§ RECORDS SHOWN

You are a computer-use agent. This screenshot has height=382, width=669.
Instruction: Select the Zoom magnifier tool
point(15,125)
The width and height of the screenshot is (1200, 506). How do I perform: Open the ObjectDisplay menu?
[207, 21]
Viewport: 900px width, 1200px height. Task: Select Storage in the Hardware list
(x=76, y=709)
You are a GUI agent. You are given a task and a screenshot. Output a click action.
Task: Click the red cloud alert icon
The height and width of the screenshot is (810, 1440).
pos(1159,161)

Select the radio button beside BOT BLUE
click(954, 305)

==

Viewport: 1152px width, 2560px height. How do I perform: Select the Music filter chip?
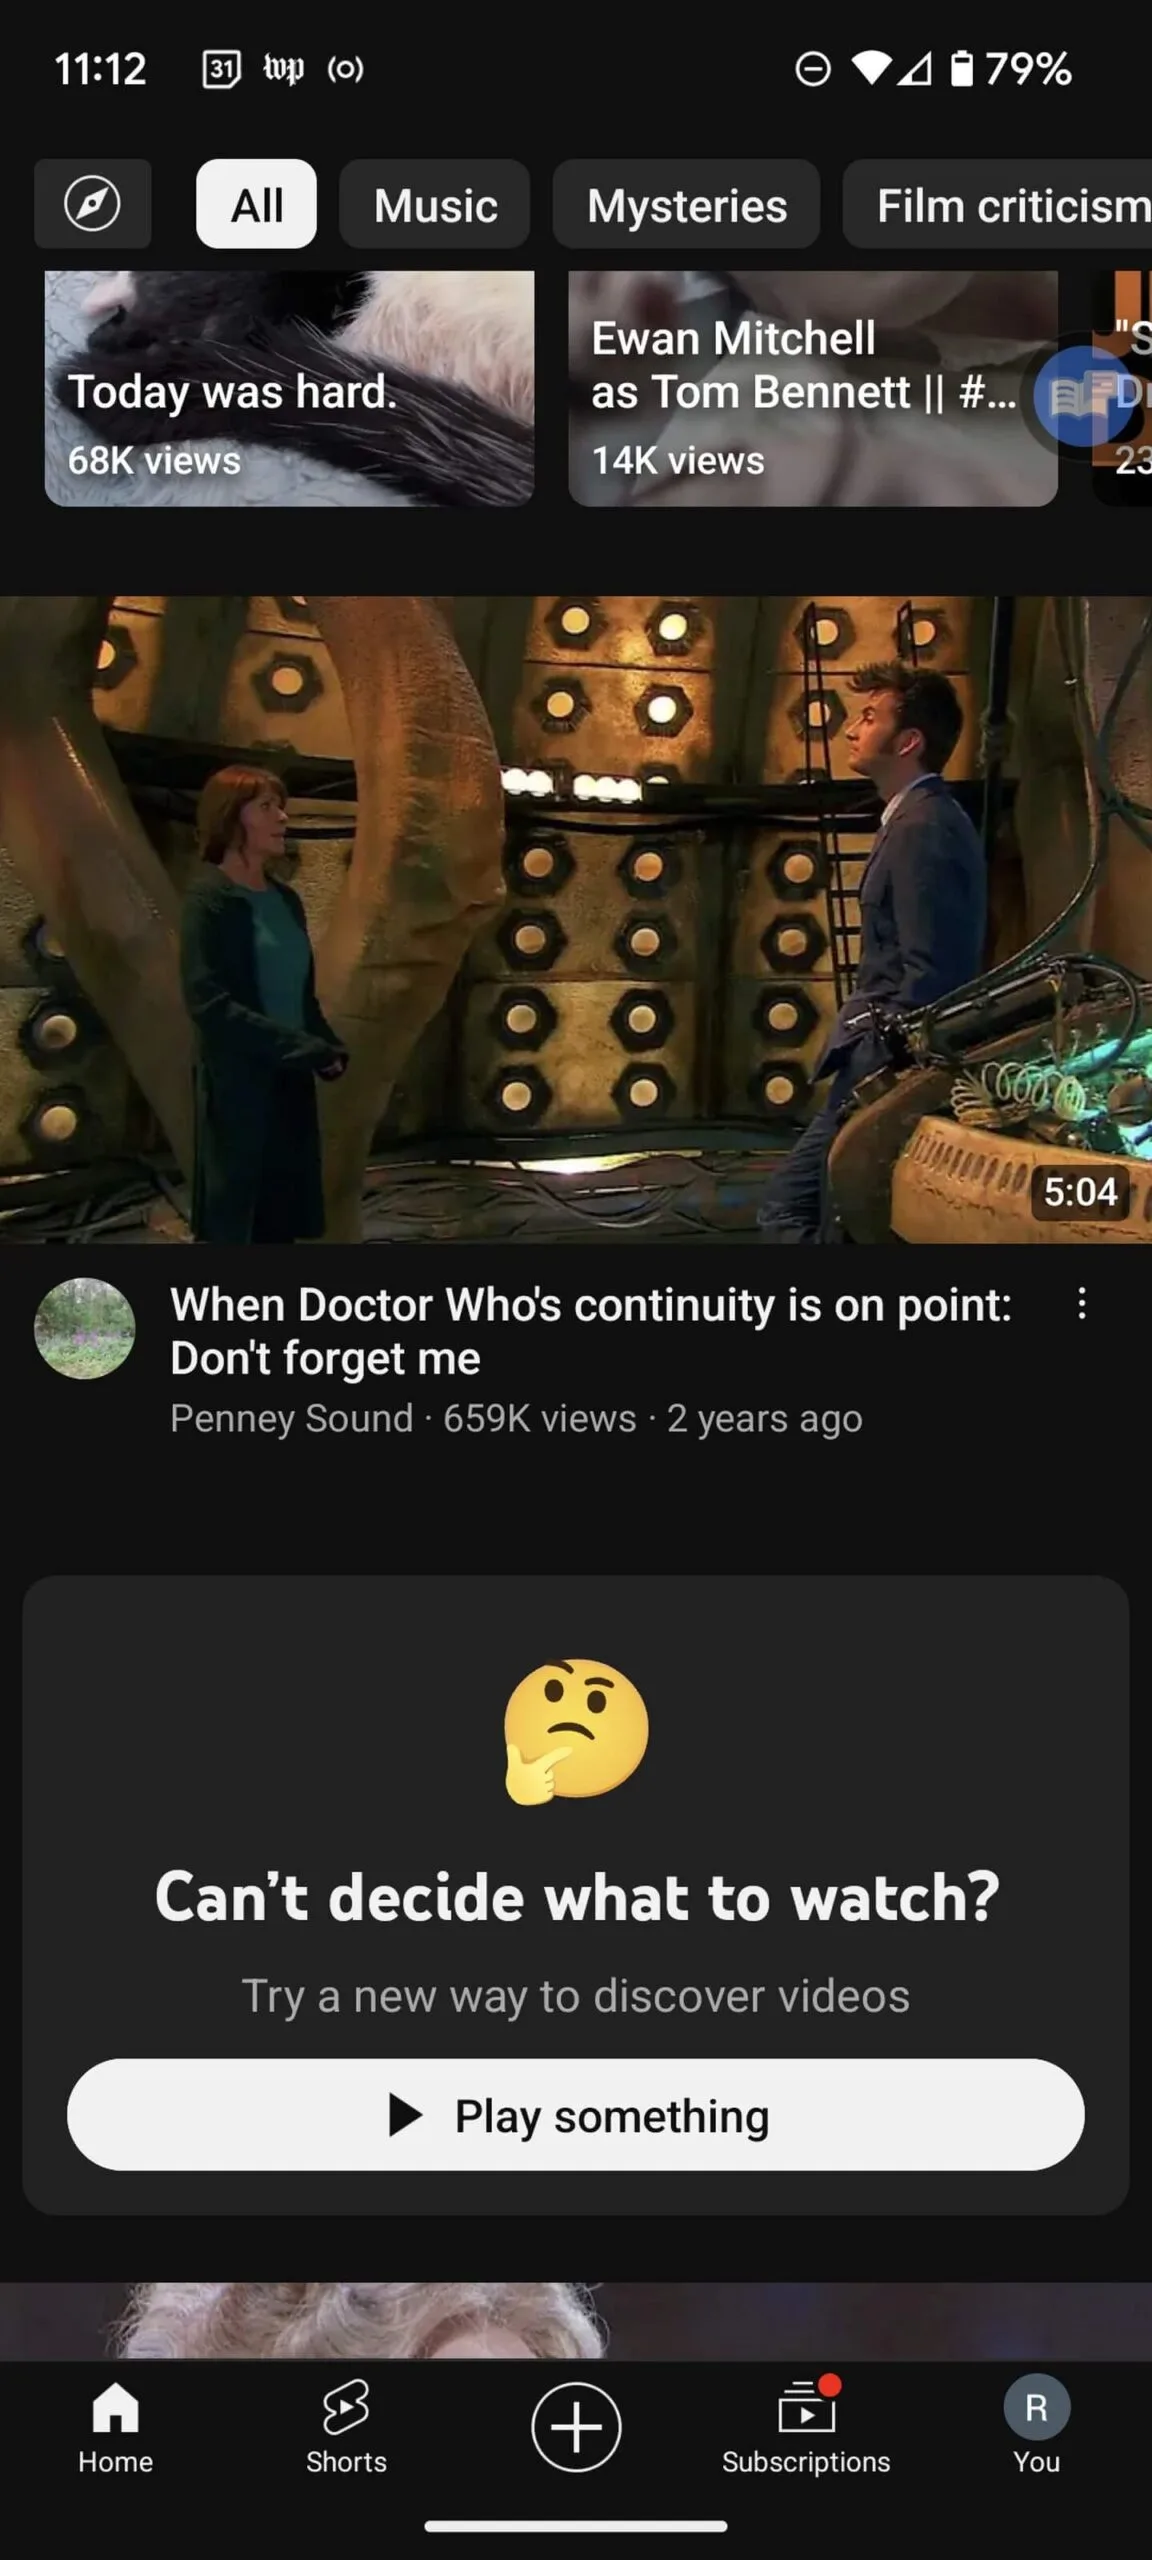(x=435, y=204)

==

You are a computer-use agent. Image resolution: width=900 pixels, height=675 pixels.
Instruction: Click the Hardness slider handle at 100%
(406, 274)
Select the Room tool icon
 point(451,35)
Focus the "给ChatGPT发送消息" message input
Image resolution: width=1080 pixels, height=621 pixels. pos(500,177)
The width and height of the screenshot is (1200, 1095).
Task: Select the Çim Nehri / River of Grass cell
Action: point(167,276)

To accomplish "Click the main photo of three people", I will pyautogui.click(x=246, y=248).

§ PROBLEM STATEMENT
Pull every line containing "computer" out of the data above.

§ ANSWER
You are a computer-use agent. This screenshot has height=382, width=669.
You are a computer-use agent. Image resolution: width=900 pixels, height=675 pixels.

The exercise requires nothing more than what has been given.